- [About this exercise]: Taking the entries below, transcribe only the lines starting with the one with "You are a GUI" and going on through the one with "Given: Dislike the", exactly as written, without the pictures.

- [Record extracts]:
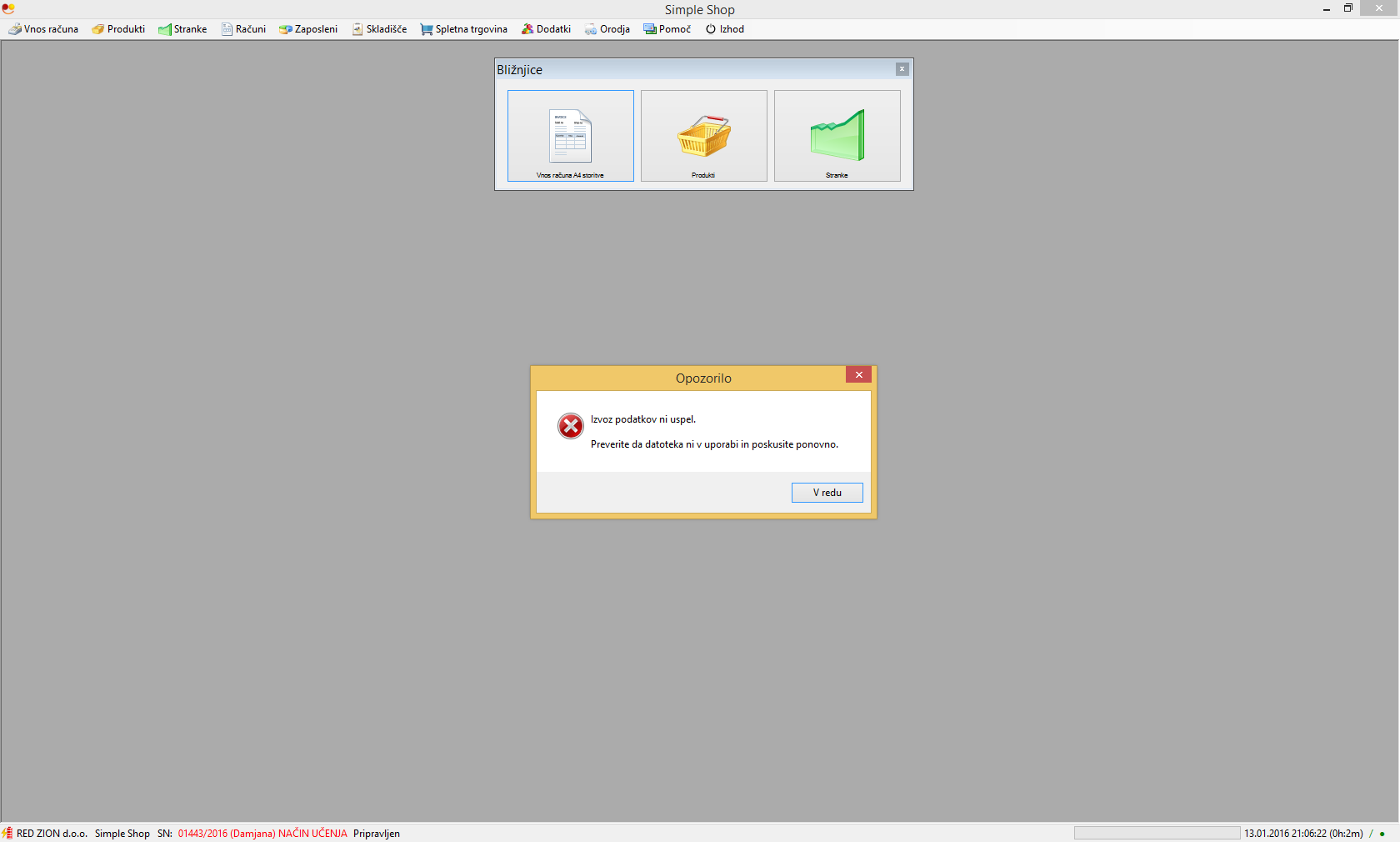Close the Opozorilo warning dialog
1400x842 pixels.
858,375
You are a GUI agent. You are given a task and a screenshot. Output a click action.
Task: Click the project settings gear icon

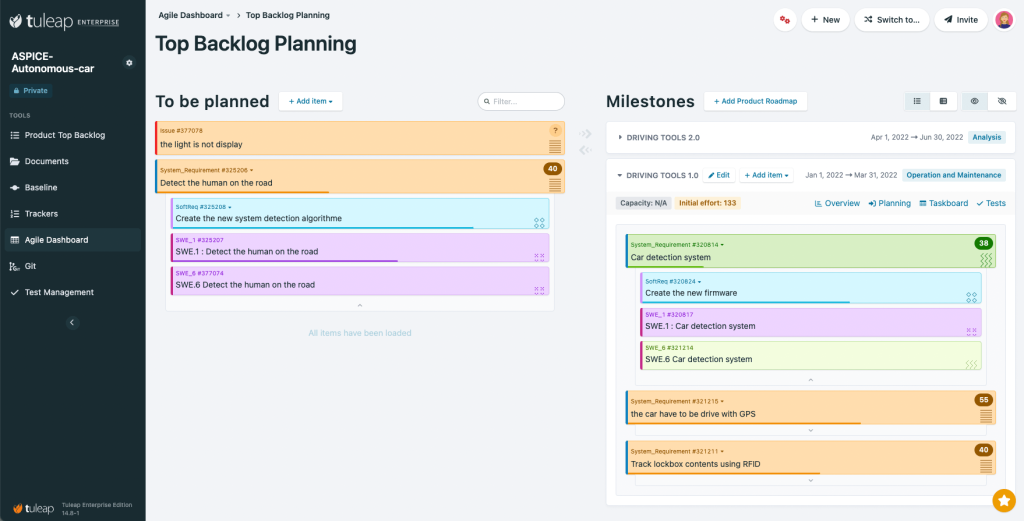[x=128, y=63]
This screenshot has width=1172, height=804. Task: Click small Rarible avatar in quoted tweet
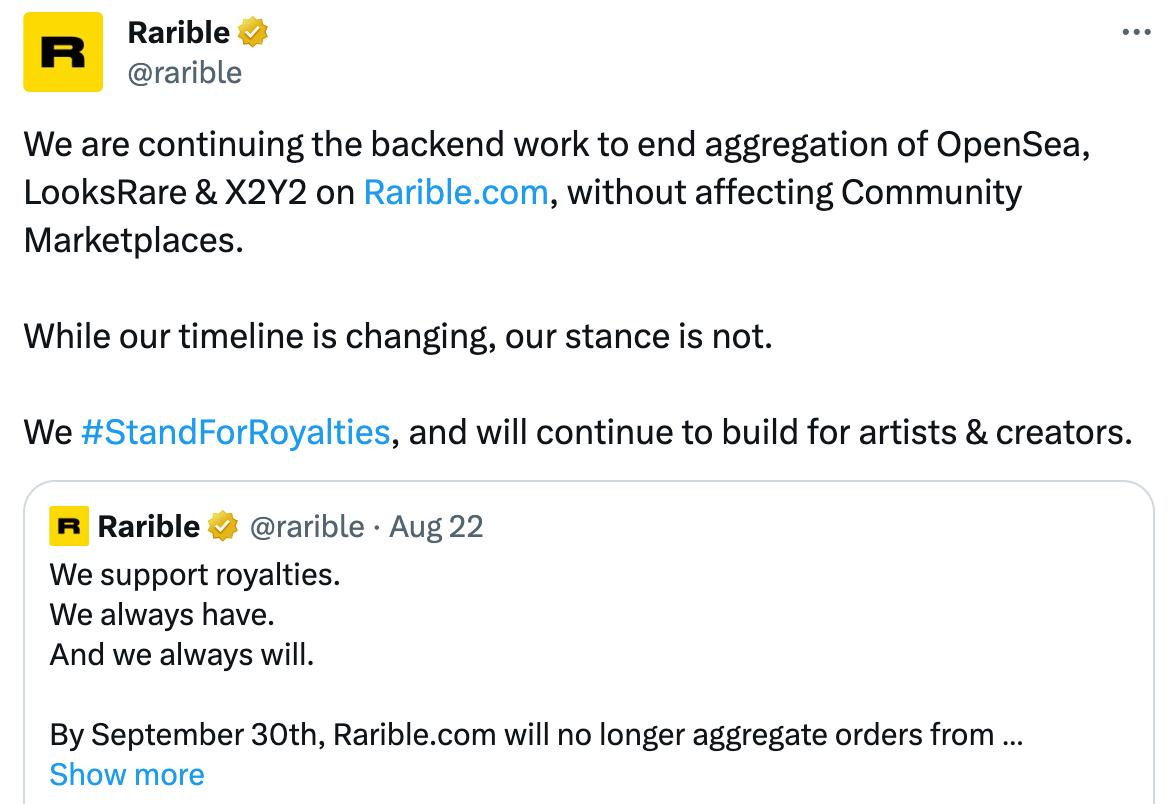69,526
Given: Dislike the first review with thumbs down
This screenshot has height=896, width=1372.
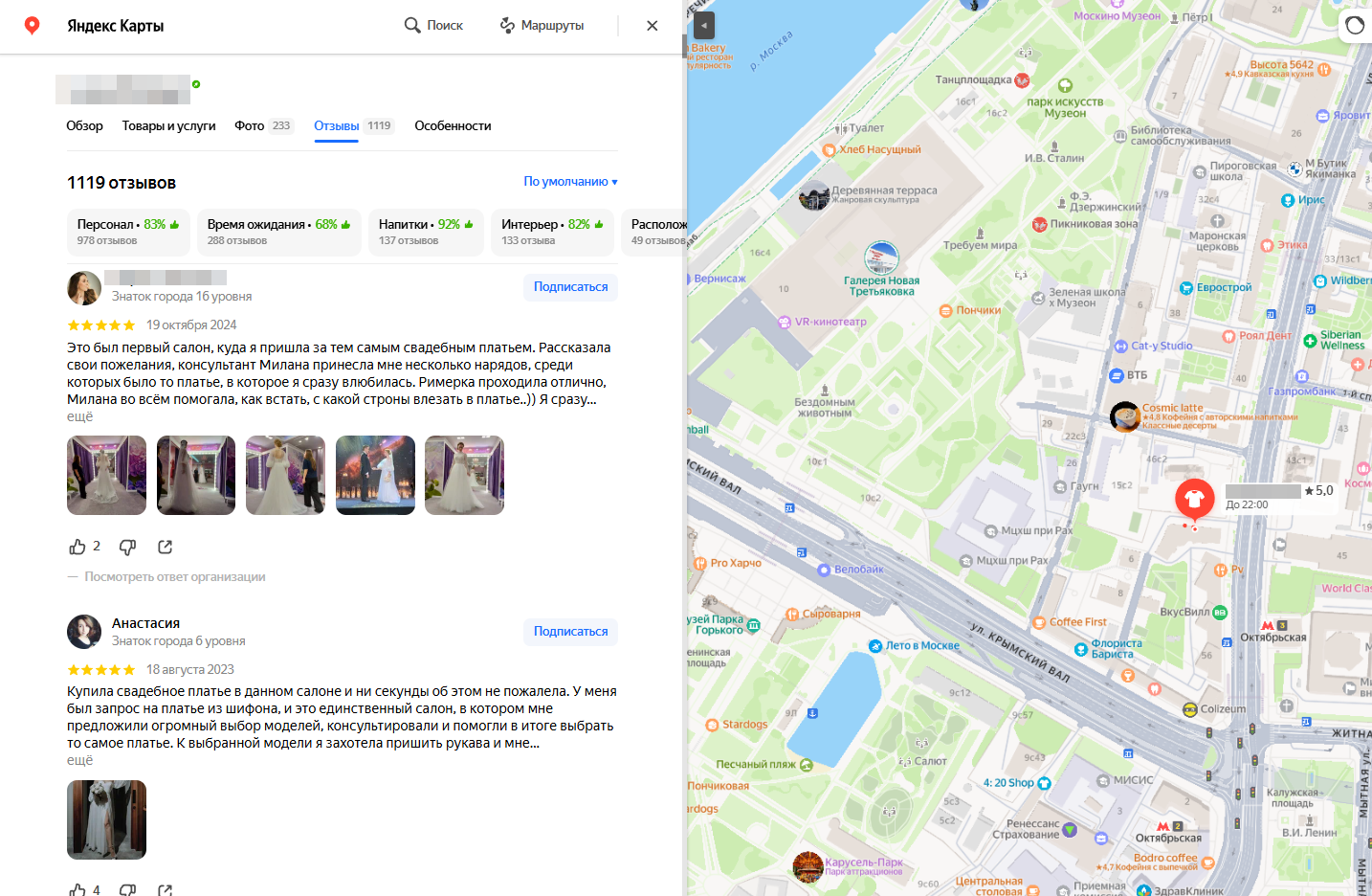Looking at the screenshot, I should click(127, 547).
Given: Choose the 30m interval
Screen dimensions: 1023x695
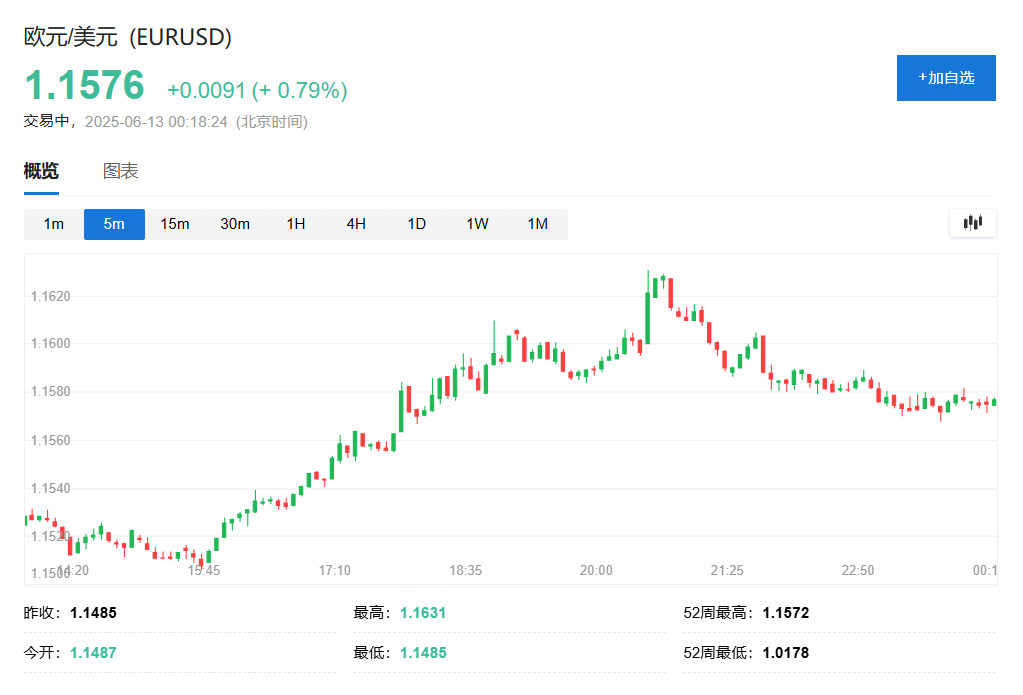Looking at the screenshot, I should pyautogui.click(x=235, y=224).
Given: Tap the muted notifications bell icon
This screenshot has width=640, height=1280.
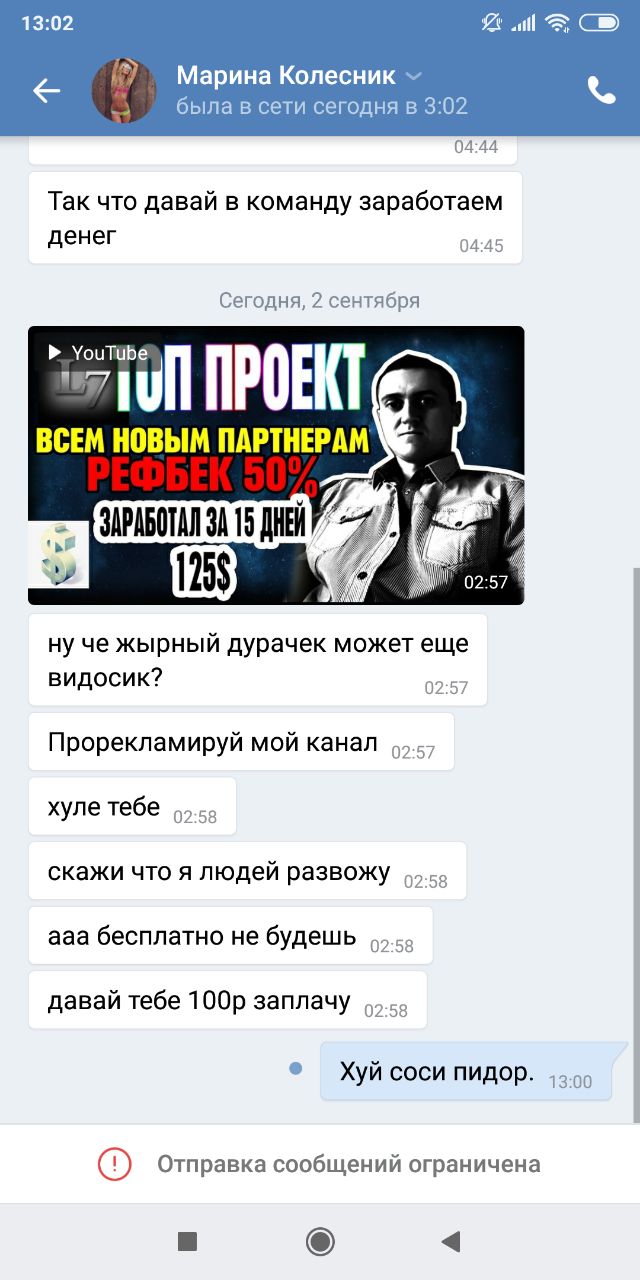Looking at the screenshot, I should 491,22.
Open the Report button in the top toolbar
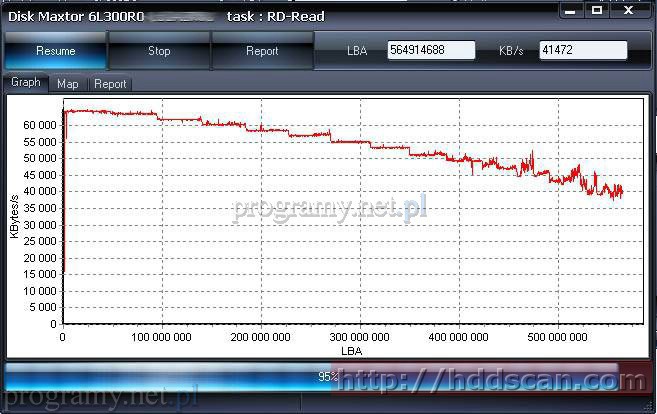Viewport: 657px width, 414px height. coord(262,51)
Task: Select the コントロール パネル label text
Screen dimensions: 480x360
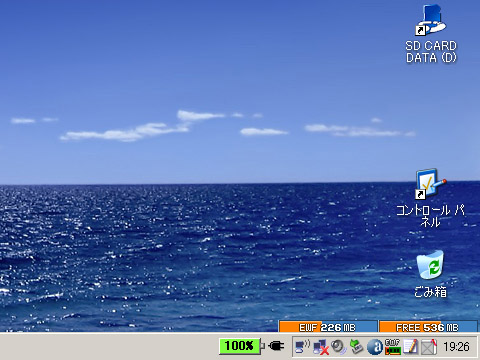Action: coord(430,216)
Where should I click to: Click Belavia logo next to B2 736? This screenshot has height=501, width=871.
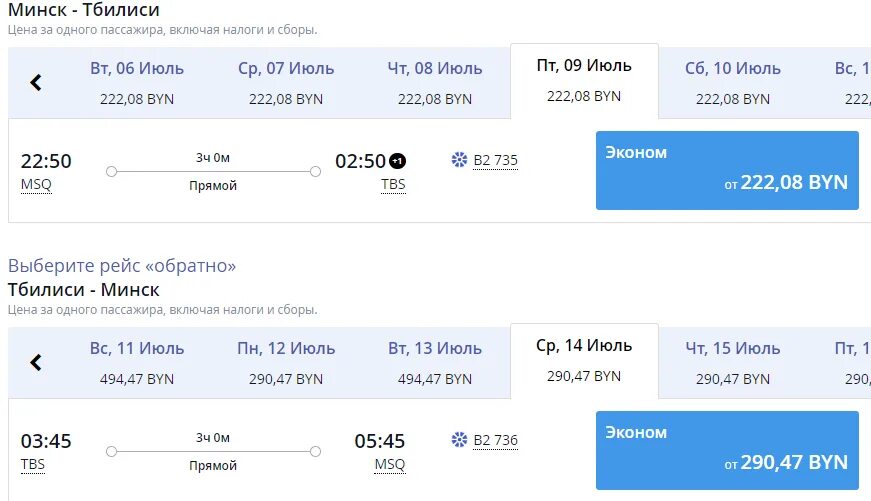pyautogui.click(x=460, y=440)
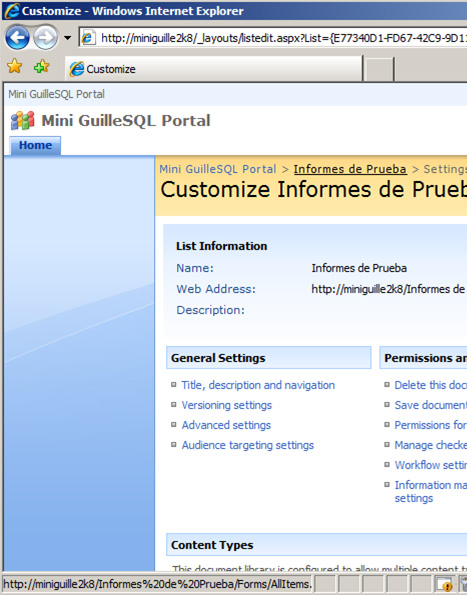
Task: Click the Mini GuilleSQL Portal top link
Action: [x=57, y=94]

- [Response to the task]:
You are a GUI agent. You are given a task and a screenshot. Output a click action.
Task: Click the project settings gear icon

[x=128, y=63]
This screenshot has width=1172, height=804. Task: Click small Rarible avatar in quoted tweet
69,526
Given: Dislike the first review with thumbs down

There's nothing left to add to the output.